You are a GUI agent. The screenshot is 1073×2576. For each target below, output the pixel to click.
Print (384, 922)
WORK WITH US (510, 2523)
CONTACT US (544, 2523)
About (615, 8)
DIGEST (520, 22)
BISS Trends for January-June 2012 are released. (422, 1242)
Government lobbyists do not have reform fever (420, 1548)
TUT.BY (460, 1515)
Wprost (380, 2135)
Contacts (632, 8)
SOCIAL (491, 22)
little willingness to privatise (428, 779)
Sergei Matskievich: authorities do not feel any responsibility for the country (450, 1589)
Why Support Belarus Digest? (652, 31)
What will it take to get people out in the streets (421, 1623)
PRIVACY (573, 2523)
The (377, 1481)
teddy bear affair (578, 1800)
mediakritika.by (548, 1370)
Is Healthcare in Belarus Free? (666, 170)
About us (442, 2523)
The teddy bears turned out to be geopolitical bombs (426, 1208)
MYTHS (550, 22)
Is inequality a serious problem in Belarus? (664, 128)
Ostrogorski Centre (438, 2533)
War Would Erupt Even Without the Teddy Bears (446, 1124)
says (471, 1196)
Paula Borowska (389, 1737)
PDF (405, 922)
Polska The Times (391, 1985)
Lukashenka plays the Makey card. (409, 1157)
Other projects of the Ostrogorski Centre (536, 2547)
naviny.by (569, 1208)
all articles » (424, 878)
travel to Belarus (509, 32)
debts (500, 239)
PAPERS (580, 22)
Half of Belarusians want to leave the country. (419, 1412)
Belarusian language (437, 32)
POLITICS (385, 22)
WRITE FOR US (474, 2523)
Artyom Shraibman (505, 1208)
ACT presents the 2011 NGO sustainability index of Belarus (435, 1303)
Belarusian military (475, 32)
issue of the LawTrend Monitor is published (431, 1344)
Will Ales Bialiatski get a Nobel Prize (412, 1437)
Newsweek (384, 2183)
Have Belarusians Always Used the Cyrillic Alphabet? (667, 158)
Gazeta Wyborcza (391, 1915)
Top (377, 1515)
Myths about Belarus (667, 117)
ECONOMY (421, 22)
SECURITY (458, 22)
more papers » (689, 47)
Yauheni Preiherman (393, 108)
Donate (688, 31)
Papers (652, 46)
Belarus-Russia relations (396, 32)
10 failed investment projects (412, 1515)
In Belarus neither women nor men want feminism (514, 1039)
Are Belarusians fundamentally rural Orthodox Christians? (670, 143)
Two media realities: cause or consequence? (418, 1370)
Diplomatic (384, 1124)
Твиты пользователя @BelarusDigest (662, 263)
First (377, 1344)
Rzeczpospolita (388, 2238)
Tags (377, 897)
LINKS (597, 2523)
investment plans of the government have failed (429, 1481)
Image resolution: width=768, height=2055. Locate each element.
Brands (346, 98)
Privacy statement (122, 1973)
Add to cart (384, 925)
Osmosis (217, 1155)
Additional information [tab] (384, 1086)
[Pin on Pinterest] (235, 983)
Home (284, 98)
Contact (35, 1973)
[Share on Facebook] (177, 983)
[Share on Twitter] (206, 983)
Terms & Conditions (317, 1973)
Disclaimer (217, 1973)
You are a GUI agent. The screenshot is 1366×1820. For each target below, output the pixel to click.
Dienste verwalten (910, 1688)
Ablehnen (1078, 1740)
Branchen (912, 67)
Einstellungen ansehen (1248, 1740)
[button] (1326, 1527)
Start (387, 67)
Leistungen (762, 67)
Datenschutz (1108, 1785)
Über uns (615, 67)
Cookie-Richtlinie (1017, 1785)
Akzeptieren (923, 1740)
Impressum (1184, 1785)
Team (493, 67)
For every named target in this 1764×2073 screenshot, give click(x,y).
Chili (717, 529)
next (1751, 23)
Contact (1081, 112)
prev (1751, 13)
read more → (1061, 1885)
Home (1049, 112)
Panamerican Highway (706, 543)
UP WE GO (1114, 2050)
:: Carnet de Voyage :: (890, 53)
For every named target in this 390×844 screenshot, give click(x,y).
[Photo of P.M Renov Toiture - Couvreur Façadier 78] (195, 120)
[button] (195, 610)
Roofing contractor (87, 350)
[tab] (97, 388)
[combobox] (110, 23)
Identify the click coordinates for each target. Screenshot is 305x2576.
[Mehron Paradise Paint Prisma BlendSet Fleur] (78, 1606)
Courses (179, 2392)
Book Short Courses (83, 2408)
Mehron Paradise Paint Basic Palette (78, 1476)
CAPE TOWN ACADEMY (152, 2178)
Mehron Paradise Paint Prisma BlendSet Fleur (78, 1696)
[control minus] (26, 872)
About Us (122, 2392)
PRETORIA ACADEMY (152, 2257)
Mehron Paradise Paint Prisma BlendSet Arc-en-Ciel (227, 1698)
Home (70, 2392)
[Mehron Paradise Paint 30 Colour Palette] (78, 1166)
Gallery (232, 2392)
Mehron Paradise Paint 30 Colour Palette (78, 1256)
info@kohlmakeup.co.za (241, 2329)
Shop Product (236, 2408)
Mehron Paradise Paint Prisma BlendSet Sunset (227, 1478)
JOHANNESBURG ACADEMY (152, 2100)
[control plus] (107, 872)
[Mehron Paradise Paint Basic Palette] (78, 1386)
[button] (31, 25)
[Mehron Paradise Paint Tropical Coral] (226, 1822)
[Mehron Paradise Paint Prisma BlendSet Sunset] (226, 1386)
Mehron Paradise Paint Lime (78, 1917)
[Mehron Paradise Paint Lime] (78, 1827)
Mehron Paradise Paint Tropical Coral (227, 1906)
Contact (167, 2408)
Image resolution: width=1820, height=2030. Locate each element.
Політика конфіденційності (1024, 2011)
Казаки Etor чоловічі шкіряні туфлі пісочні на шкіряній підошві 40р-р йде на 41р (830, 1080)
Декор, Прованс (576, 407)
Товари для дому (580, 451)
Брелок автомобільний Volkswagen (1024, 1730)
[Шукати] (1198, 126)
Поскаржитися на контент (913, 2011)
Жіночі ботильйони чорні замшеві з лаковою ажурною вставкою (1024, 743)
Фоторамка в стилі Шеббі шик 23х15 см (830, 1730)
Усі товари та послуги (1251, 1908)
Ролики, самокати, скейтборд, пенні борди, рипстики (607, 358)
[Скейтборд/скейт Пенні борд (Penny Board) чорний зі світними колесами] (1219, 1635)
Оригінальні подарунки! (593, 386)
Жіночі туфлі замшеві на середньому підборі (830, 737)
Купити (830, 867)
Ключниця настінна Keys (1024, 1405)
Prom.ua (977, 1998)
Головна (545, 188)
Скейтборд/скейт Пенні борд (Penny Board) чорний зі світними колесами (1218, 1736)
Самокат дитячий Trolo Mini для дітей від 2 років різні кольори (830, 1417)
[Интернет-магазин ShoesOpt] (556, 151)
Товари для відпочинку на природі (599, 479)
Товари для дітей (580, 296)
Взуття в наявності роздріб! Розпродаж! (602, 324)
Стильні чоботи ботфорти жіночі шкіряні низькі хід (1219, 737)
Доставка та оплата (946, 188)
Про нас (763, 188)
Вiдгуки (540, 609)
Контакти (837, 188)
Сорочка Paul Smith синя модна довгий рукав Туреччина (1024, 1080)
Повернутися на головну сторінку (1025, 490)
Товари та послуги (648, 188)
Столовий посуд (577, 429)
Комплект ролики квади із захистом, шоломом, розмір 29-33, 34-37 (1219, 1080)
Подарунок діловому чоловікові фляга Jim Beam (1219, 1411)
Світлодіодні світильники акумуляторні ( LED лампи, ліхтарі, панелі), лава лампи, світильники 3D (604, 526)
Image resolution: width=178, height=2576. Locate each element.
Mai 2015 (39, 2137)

########

About this exercise: Copy out each line of the material above that holds the word "шкіряні".

Response for this exercise:
Казаки Etor чоловічі шкіряні туфлі пісочні на шкіряній підошві 40р-р йде на 41р (830, 1080)
Стильні чоботи ботфорти жіночі шкіряні низькі хід (1219, 737)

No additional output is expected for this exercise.